Our VA personal injury law firm represented two commercial airline flight attendants who, at different times, suffered injuries when a certain type of commuter jet cockpit door burst off of its hinges literally flying back toward the flight attendant jump seat and injuring both attendants. In the first case, the jet was engaged in rolling down the runway at a rate of high speed when a pressurization issue caused the cockpit door to burst off of its hinges. The door flew back toward the first passenger row and struck the shoulder of the flight attendant who was facing towards the passengers.
In the second case, a different, but similar jet (operated by the same commuter airline) had a similar cockpit door fly off the hinges months later. Word got back to the second injured flight attendant that our firm was representing the first flight attendant and we therefore took on the second case.
First, we settled the original faulty product case with the insurance carrier for the commercial airline. Later, our firm was able to settle the second defective cockpit door case for the flight attendant injured in the same fashion.
In aviation-related accidents, there are many federal aviation regulations that govern airlines. One of the first sources that we check is whether or not a federal safety regulation was violated by the airline that led to the injury on the jet.
Flight attendants are subjected to workers compensation and cannot bring about a complaint against their own employers when they accept the workers compensation benefits. However, there is an exception - bringing a case against a third party that is independent from the employer. The cases we handled were actually against the manufacturer of the aircraft. We chose the manufacturer since it had knowledge that the hinges were defective on the cockpit doors.
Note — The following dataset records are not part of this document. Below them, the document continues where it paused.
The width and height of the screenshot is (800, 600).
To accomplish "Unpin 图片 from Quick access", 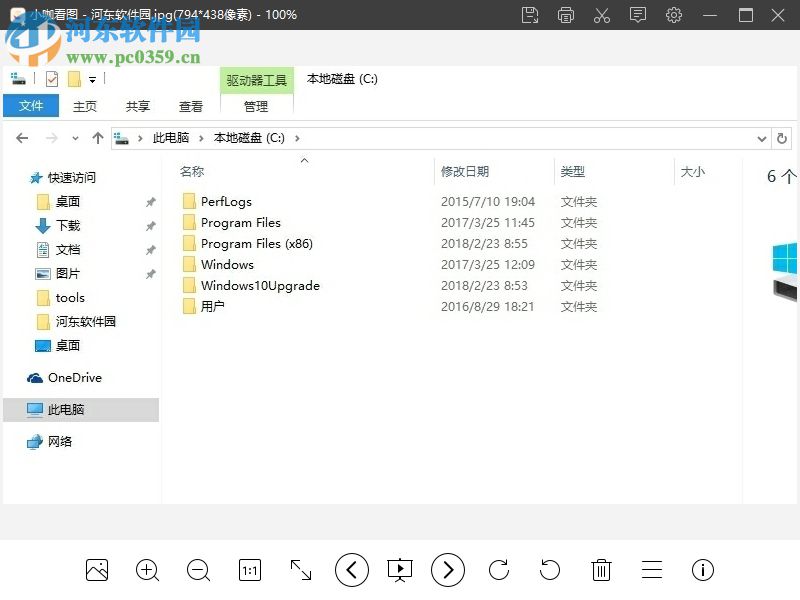I will (151, 273).
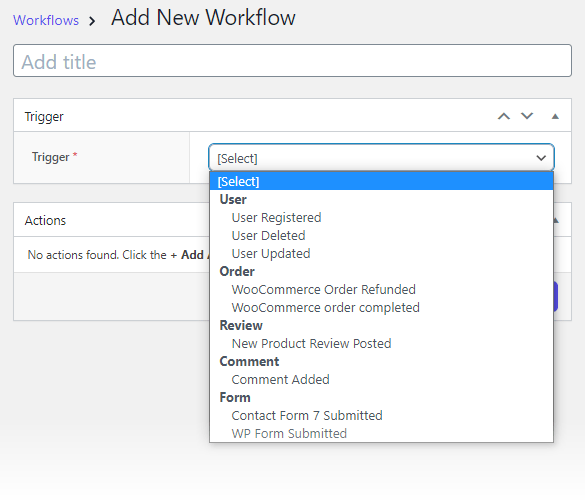Move the Trigger panel down with the arrow
Image resolution: width=585 pixels, height=501 pixels.
point(527,116)
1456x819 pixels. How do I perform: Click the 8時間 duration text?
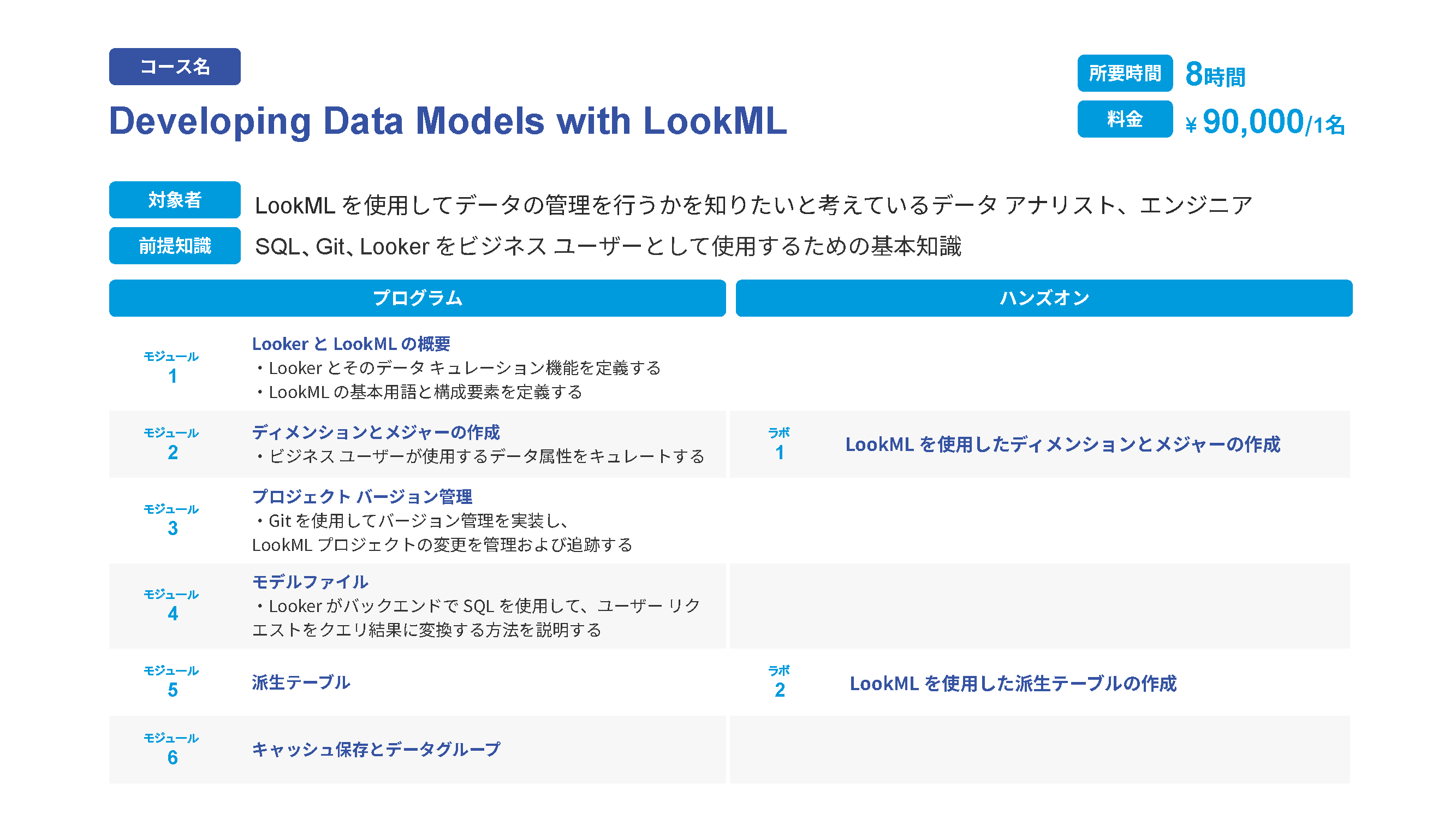(x=1215, y=75)
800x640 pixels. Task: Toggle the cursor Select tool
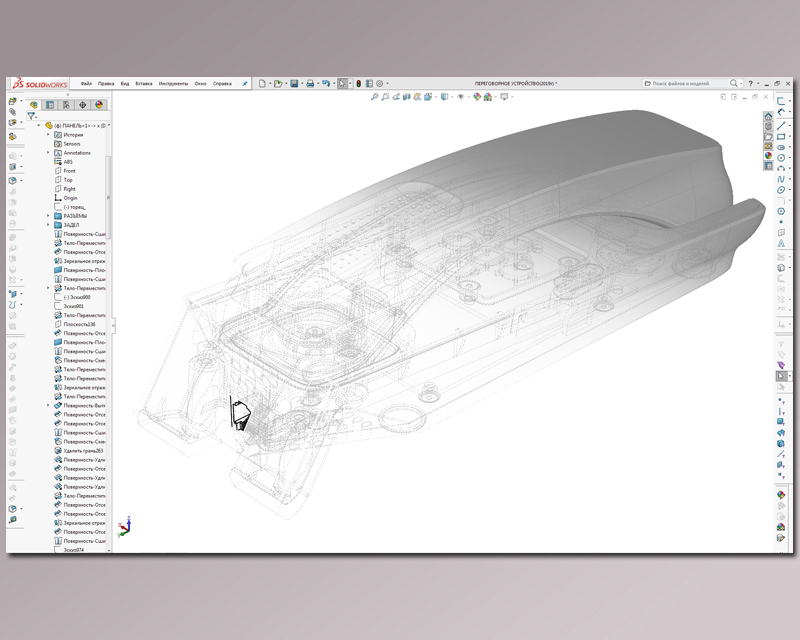(x=342, y=84)
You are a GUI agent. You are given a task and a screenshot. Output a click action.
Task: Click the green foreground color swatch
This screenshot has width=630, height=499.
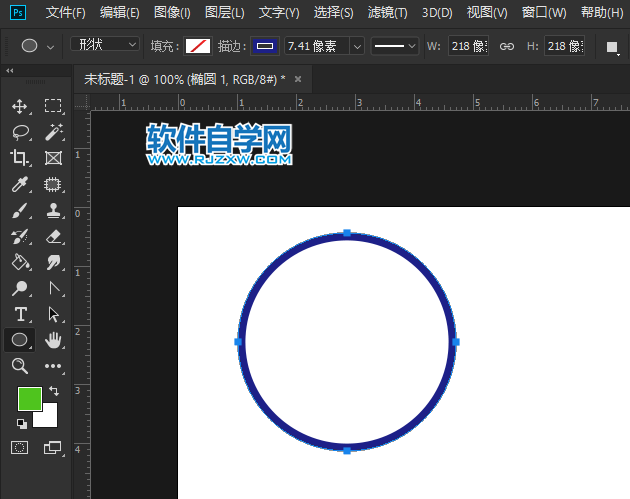pos(29,399)
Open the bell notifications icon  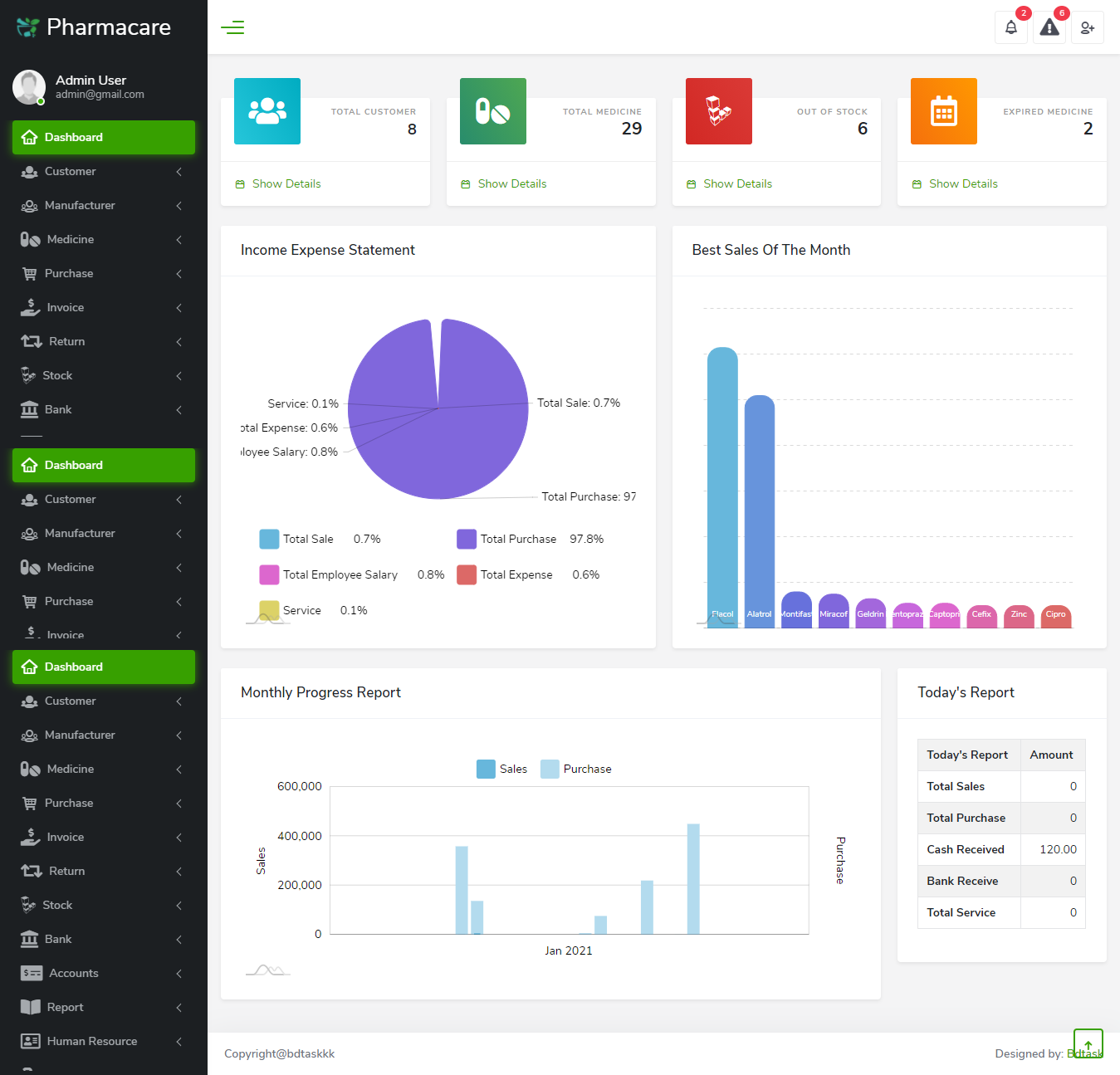1010,27
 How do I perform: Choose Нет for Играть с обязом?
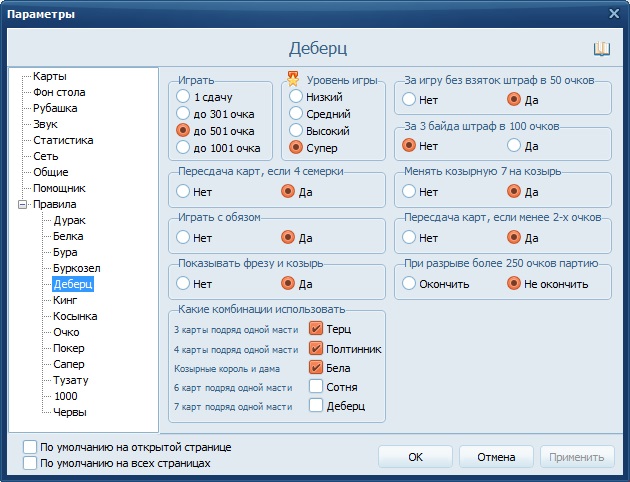[x=183, y=237]
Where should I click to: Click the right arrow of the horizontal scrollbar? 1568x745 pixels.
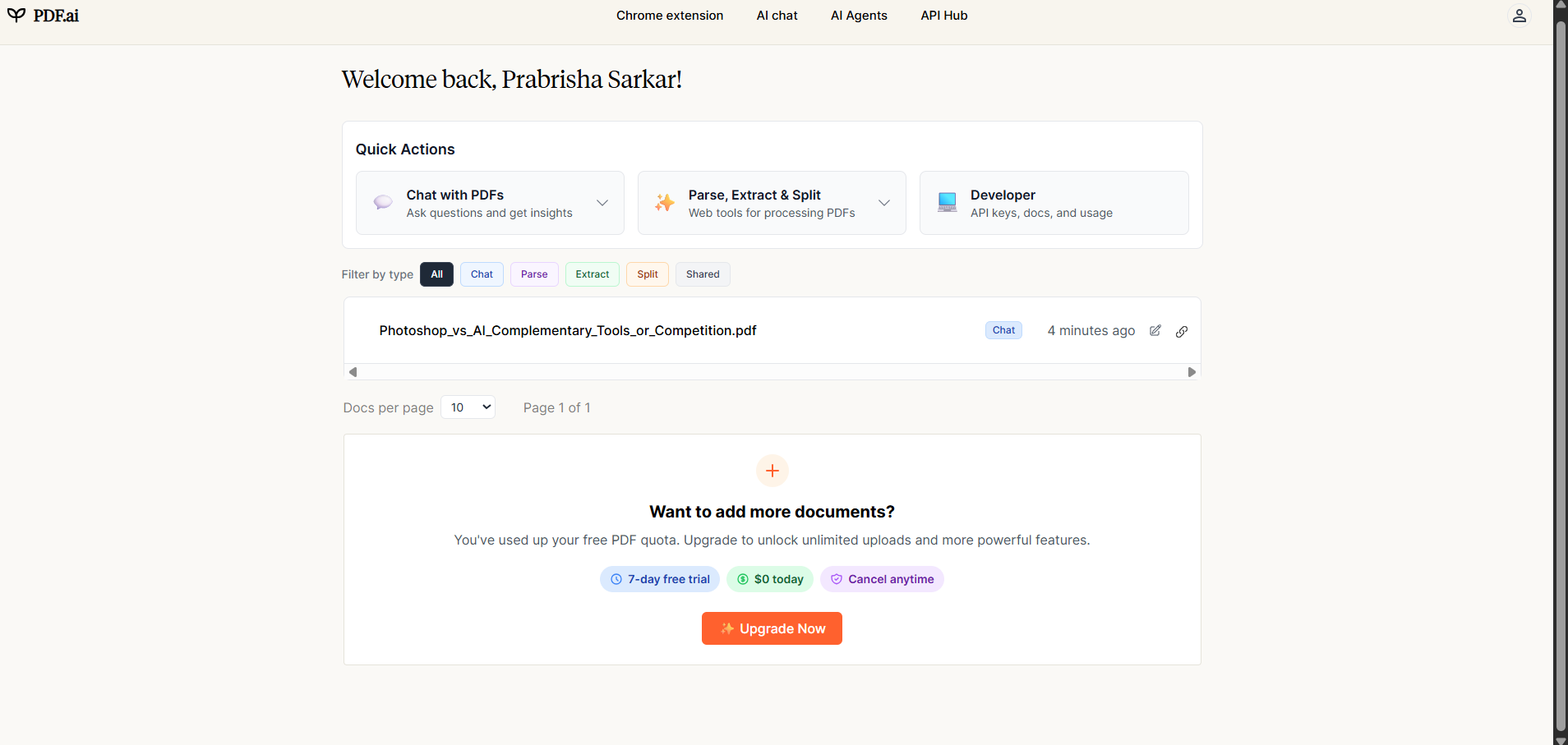point(1192,372)
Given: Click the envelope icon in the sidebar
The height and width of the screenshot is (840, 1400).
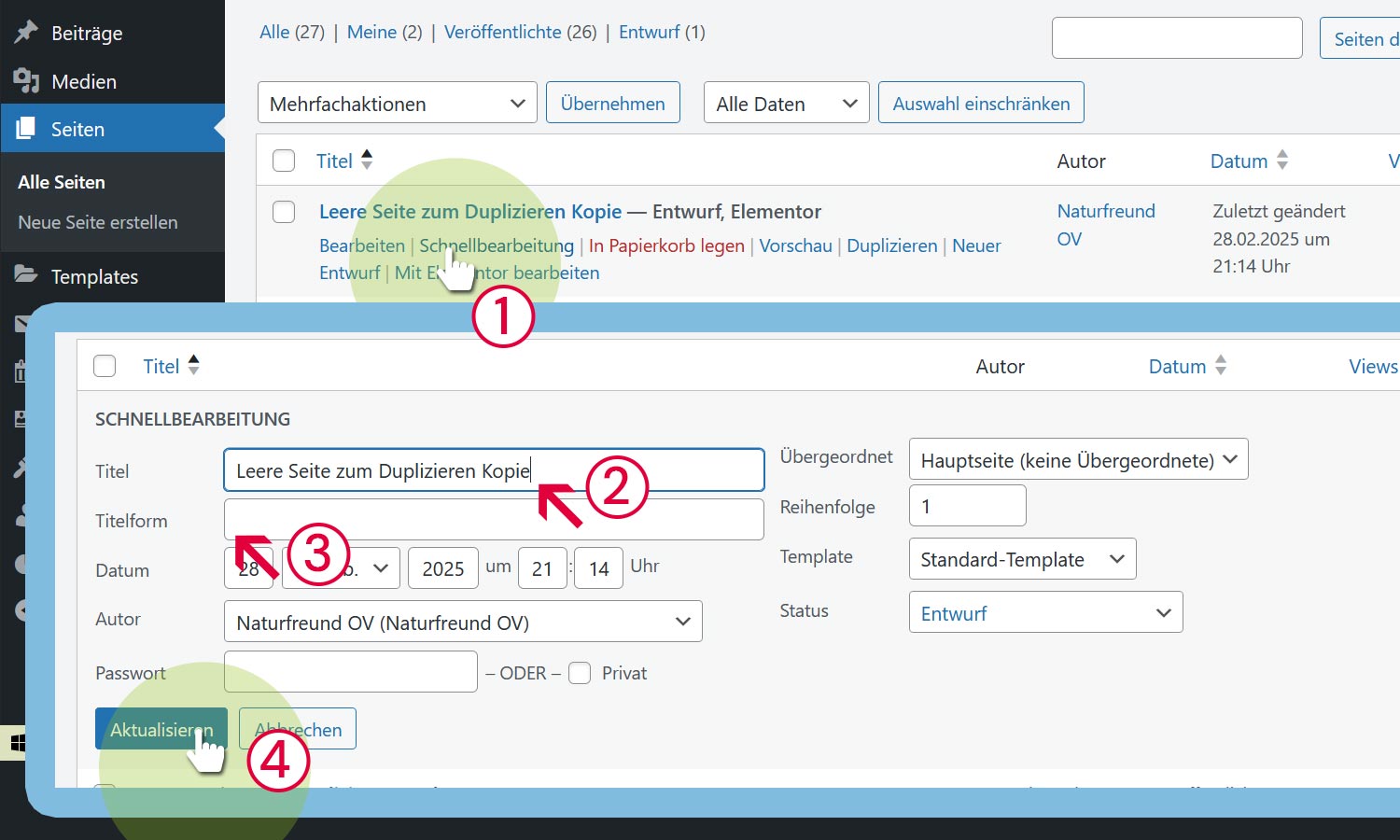Looking at the screenshot, I should point(21,323).
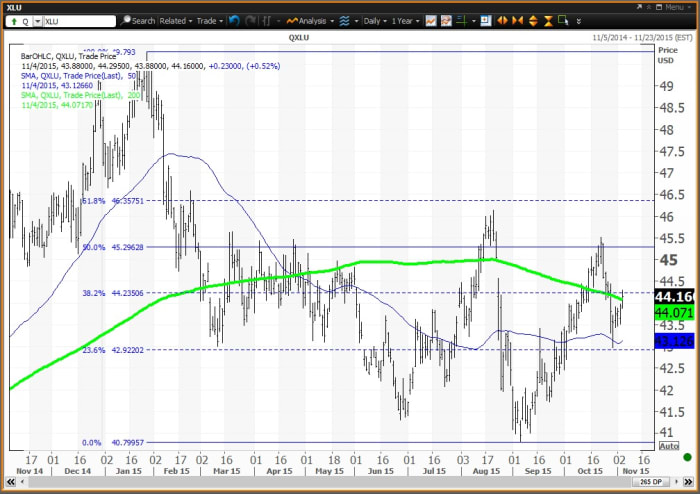This screenshot has width=700, height=494.
Task: Click the redo arrow icon
Action: (250, 20)
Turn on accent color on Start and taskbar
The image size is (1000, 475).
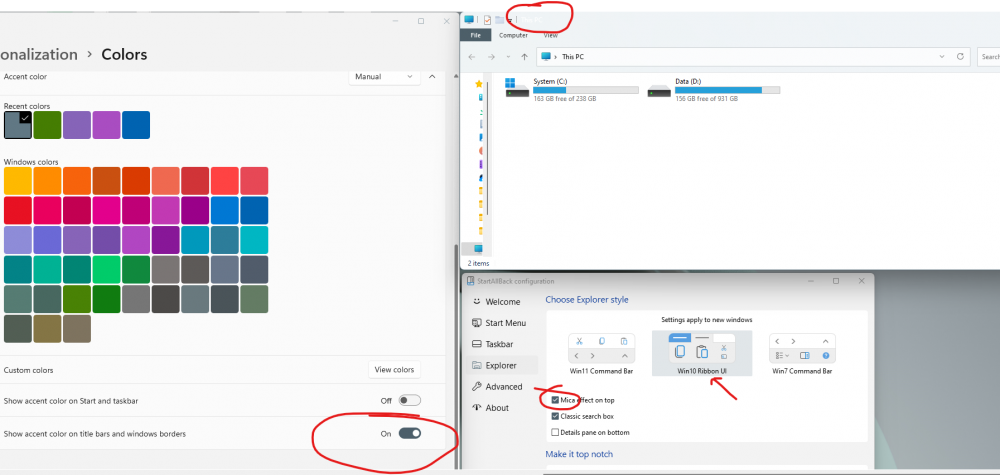tap(409, 400)
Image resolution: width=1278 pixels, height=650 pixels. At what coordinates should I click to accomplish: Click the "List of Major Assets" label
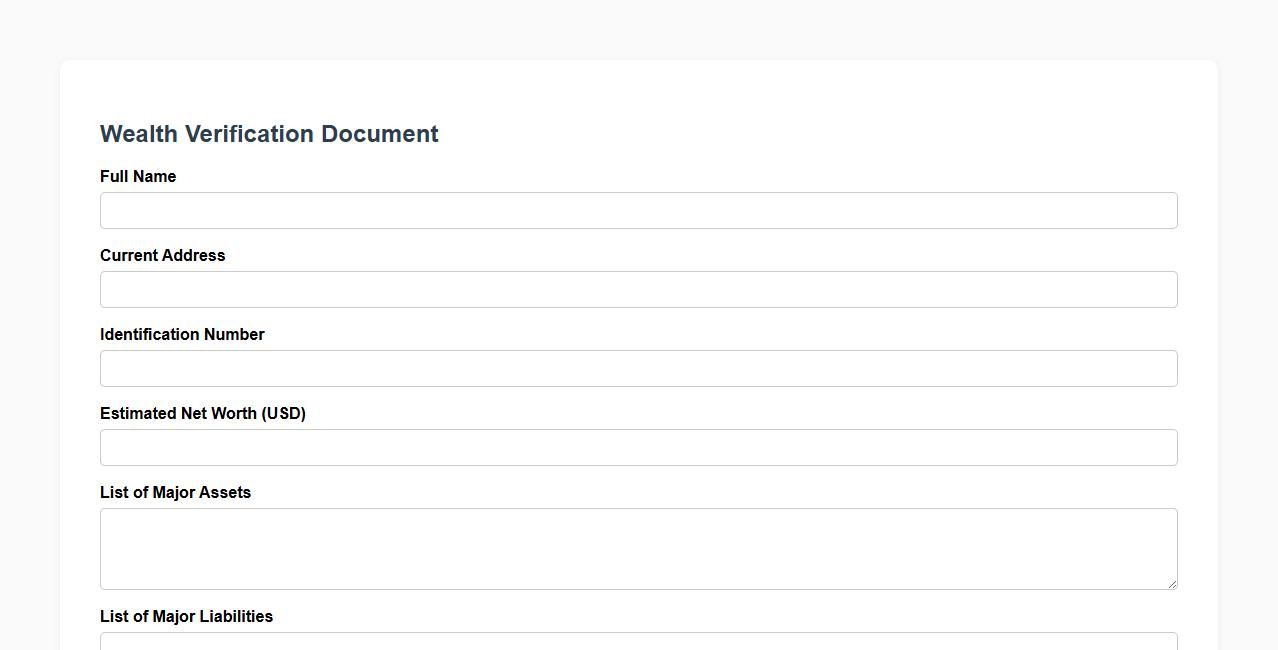[x=175, y=493]
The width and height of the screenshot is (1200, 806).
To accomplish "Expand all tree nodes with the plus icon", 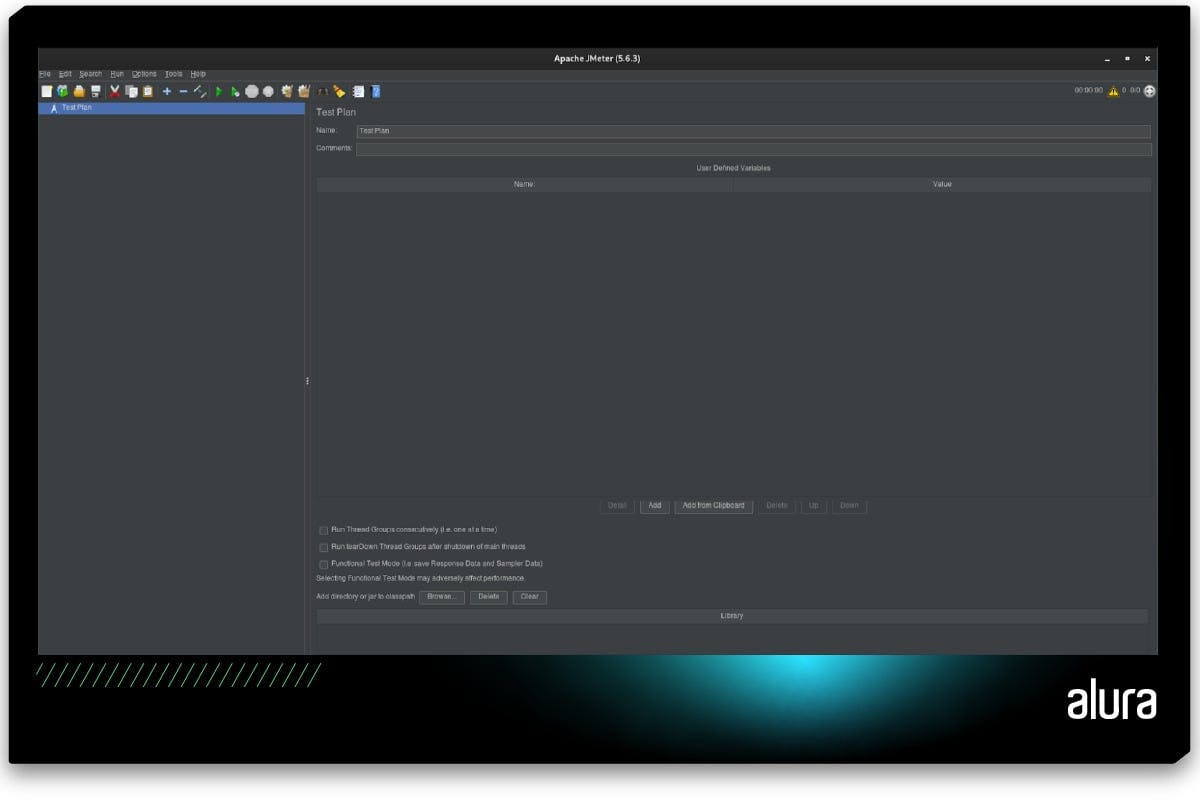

What transpired was the cockpit doors had to be changed out after 9/11 to meet more stringent security regulations. Unfortunately, the retro-fitting operation did not provide for appropriate hinges to accommodate for heavier and stronger doors.
In any accident, not just one involving aviation injuries, it is important to investigate the background information as to whether the company was aware of the defect or faulty product problem and took any steps to correct the known defects.
Our clients were pleased with the outcome of their cases. We benefitted from reaching out to other attorneys and national organizations regarding the updates to the cockpit doors and were able to use that information to achieve a successful settlement.